--- Extracted text ---
>>>>

Almost everyone in the world is on a quest to find true love. From the time we listened to fairytale bedtime stories to swiping right on Tinder, our lives have always included a heavy front-row emphasis on the pursuit of a happy ending.

We’ve been led to believe that finding “the one” will magically solve all our problems and make us whole, as though we’re naturally broken beings.

Loving and putting yourself first in every aspect of your life is crucial. For now though, let’s focus on how this plays a critical role in the dynamics of one’s love life.

Contrary to popular belief, self-love isn’t synonymous with narcissism or vanity. Yes, there’s a thin line between the two, but it stems from harbouring enough respect and worth for yourself that it totally shifts the way you handle different areas of your life.

Achieving self-love is no easy task; it takes A LOT of time engaging in some uncomfortable – maybe even painful – soul-searching. The journey won’t be a straight line rising towards the top; you will experience amazing highs and brutal pitfalls. We need to remember though, that no growth ever occurs in comfort. Here are 10 tips that can get you started.

 1-Get to know yourself

Embarking on the infamous journey of self-discovery is way easier said than done but to start off, get to know your genuine likes and dislikes. Try to figure yourself out, think about what you want to get out of life, what drives your ambitions and what genuinely makes you happy. Over time, you can start to decipher your true authentic self. When you do, you’ll automatically set new and improved criteria for what you’re looking for in your significant other.

 2-Embrace your flaws, accept that you are perfectly imperfect

I know you’ve probably heard “nobody’s perfect” a million and one times already, but here it goes. Your flaws are part of the specific qualities that make you a unique, irreplaceable individual. Excessive self-resentment can lead to self-destructive behaviour. If there’s something that truly bothers you about yourself, try and see how you can improve it or practically work around it.

 3-Face your past and accept your mistakes

It’s hard to revisit the skeletons in our closet, but unless we come to terms with our past and acknowledge the lessons we’ve learned from it, it’ll haunt us for the rest of our life. Mistakes are a pain, but they only make us wiser. If we look at them differently, they can help shape us into better people, and eventually, better partners. Running away from our past will only make us feel worse about ourselves. So, take responsibility for your mistakes, and don’t be afraid of making new ones.

 4-Stand up for yourself

If you’re being disrespected or someone is being plain rude to you, don’t be afraid to fiercely defend yourself. You shouldn’t expect anyone to come to your rescue when you feel yourself getting stepped on. You are not weak, nor are you defenceless. You are the one who gets to decide how others will respect and act towards you, harness that power and set your boundaries accordingly.

<<<<

--- Directions ---
(1) List the headings of all the numbered tips in the article on self-love.
(2) Translate this sentence from the article on self-love into Spanish: "Mistakes are a pain, but they only make us wiser."
(3) Continue the article on self-love from the point where it ends.
The records have no connection to the article on self-love.

--- Record extracts ---
>>>>

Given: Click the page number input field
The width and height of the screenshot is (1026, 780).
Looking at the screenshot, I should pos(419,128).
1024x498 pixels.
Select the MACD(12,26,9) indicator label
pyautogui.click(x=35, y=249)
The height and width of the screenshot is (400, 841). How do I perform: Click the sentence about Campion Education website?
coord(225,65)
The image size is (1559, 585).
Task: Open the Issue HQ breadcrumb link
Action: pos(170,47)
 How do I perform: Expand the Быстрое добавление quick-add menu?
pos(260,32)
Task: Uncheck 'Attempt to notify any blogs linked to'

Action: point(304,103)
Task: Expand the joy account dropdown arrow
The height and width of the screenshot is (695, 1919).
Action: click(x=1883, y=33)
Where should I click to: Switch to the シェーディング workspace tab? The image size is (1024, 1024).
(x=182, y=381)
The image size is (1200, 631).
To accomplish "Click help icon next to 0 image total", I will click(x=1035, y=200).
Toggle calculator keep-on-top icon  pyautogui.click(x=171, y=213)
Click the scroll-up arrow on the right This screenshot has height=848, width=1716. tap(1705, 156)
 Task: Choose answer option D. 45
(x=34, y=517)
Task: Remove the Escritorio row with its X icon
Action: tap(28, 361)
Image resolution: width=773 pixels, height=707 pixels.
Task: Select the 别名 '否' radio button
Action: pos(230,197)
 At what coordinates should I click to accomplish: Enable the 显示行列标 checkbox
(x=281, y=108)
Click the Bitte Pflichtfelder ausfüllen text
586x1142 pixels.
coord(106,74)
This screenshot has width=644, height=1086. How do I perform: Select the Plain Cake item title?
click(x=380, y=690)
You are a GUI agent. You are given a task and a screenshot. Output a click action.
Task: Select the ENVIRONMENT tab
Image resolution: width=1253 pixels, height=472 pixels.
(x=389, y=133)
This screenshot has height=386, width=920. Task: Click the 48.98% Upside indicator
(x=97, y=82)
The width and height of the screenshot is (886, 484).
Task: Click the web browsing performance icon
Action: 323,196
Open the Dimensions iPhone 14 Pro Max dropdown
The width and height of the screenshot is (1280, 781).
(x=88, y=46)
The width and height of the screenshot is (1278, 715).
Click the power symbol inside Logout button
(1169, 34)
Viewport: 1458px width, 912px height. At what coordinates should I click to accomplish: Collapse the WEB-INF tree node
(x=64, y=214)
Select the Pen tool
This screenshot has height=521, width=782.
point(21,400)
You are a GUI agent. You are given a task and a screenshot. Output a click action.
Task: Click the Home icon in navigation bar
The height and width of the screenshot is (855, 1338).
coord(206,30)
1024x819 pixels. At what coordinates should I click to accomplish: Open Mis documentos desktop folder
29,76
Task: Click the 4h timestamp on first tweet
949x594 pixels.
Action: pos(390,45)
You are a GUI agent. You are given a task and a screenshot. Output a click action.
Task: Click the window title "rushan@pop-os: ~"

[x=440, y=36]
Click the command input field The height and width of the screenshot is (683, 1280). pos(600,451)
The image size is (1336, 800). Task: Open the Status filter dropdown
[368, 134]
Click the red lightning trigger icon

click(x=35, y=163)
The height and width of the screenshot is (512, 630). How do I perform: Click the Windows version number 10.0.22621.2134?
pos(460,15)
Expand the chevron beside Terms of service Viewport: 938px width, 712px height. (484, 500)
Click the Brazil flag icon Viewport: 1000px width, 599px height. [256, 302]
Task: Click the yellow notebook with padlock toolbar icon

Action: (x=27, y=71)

<<<<

--- Results for each task ---
(1)
1. Get to know yourself
2. Embrace your flaws, accept that you are perfectly imperfect
3. Face your past and accept your mistakes
4. Stand up for yourself

(2) Los errores son una molestia, pero solo nos hacen más sabios.

(3)
 5-Trust your intuition

No one in this world knows what truly is best for you more than you do. Ignore all the mental clutter and pretentious unsolicited advice you get from people. Listen to your gut instinct, if something doesn’t feel right, don’t go along with it. Trust yourself enough to take charge of your life without requiring approval from someone else.

 6-Pamper yourself

It’s easy to get caught up in the whirlwind of life and forget to take care of ourselves. Slow down for a while, and try to nourish yourself from the inside out. Join a workout group, take some time out to recharge, give yourself a spa day, start consuming a healthy diet, or buy that gorgeous pair of shoes you’ve been eyeing for so long.

 7-Learn how to enjoy alone time

Make sure your life doesn’t revolve around your significant other. Feeling like you need that person in order to function grants them extensive power over you and your life. If they walk out, you shouldn’t feel like your world has crumbled. Don’t ignore the importance of building a solid foundation that is totally unrelated to your love life. Master the art of independence. Reflect over your thoughts and feelings away from the noise you constantly surround yourself with. Find comfort in solitude; try to appreciate your own company.

 8-Detach yourself from toxic environments

That includes unhealthy friendships, co-dependent relationships and unfulfilling jobs/studies. Distance yourself from whatever you feel is holding you back from your potential. Once you back away from the elements that drain you, you can finally start to thrive.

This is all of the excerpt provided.